Brief Answer: Bisa saja secara normatif, namun tidak semudah itu. Pada dasarnya, bila sejak awal proposal rencana perdamaian yang diajukan debitor tampak tidak memadai atau meragukan, bahkan tidak realistis, lebih baik tidak membuat kesepakatan apapun perihal rencana perdamaian yang diajukan pihak debitor.
Sekali homologasi ditetapkan dan mengikat, sepanjang Pengadilan Niaga tidak berkenan membatalkannya, selama masa PKPU tetap itulah homologasi akan mengikat debitor dan para kreditornya. Hendaknya homologasi tidak dijadikan sebagai suatu “mainan” ataupun ajang “uji coba”.
Dalam hal demikian, ketegasan para kreditor dalam pendiriannya sejak semula, perlu tetap dipertegas dalam setiap tahapan PKPU. Rencana homologasi hendaknya jangan pernah dipaksakan untuk disepakati, bila memang tidak terdapat peluang pemulihan kondisi keuangan pihak debitor.
Pada prinsipnya, keputusan saat rencana perdamaian akan berlaku dan mengikat atau tidaknya, para kreditor yang menentukan dan memutuskan. Namun ketika rencana perdamaian telah menjelma homologasi, bukan lagi kewenangan kreditor untuk membatalkan, namun di tangan hakim pemutus.
PEMBAHASAN:
Terdapat sebuah kasus dengan nuansa serupa, sebagaimana putusan Mahkamah Agung sengketa homologasi register Nomor 749 K/Pdt.Sus-Pailit/2016 tanggal 20 September 2016, perkara antara:
- PT. BANK BUKOPIN, Tbk., sebagai Pemohon Kasasi, semula selaku Pemohon Pailit; melawan
1. PT. IKHTIAR SEJAHTERA BERSAMA; 2. JOHANES HERMAN WIDJAJA; 3. ANNA RATNASARI, selaku Para Termohon Kasasi dahulu Para Termohon Pailit.

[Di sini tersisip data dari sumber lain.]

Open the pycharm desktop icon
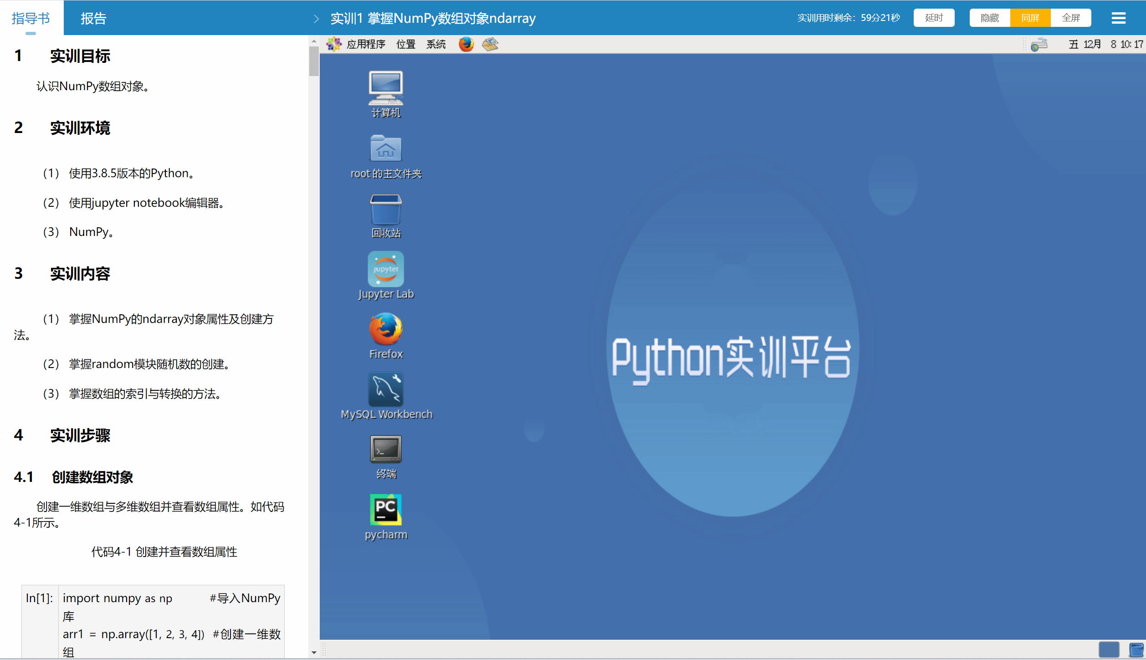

Pemohon adalah kreditor yang berhak untuk mengajukan permohonan pembatalan penetapan perdamaian dalam perkara PKPU (homologasi) sebagaimana diatur dalam Pasal 291 Undang-Undang tentang Kepailitan:
(1) Ketentuan sebagaimana dimaksud dalam Pasal 170 dan Pasal 171 berlaku mutatis mutandis terhadap pembatalan perdamaian;
(2) Dalam putusan Pengadilan yang membatalkan perdamaian, Debitor juga harus dinyatakan pailit.
Mengenai beban pembuktian, diatur dalam Pasal 170 UU Kepailitan:
(1) Kreditor dapat menuntut pembatalan suatu perdamaian yang telah disahkan apabila Debitor lalai memenuhi isi perdamaian tersebut;
(2) Debitor wajib membuktikan bahwa perdamaian telah dipenuhi;
(3) Pengadilan berwenang memberikan kelonggaran kepada Debitor untuk memenuhi kewajibannya paling lama 30 (tiga puluh) hari setelah putusan pemberian kelonggaran tersebut diucapkan.”
Pasal 171 UU Kepailitan:
“Tuntutan pembatalan perdamaian wajib diajukan dan ditetapkan dengan cara yang sama, sebagaimana dimaksud dalam Pasal 7, Pasal 8, Pasal 9, Pasal 11, Pasal 12, dan Pasal 13 untuk permohonan pemyataan pailit.”
Pasal 172 Ayat (1) UU Kepailitan:
“Dalam putusan pembatalan perdamaian diperintahkan supaya kepailitan dibuka kembali, dengan pengangkatan seorang Hakim Pengawas, Kurator, dan anggota panitia kreditor, apabila dalam kepailitan terdahulu ada suatu panitia seperti itu.”
Berdasarkan Putusan Nomor 38/Pdt.Sus-PKPU/2013/PN.Niaga.Jkt.Pst, tanggal 22 Juli 2013, baik Termohon I, Termohon II, dan Termohon III telah dinyatakan dalam keadaan Penundaan Kewajiban Pembayaran Utang (PKPU) Sementara dengan segala akibat hukumnya selama 45 hari, yang diajukan oleh PT. Bank UOB Indonesia.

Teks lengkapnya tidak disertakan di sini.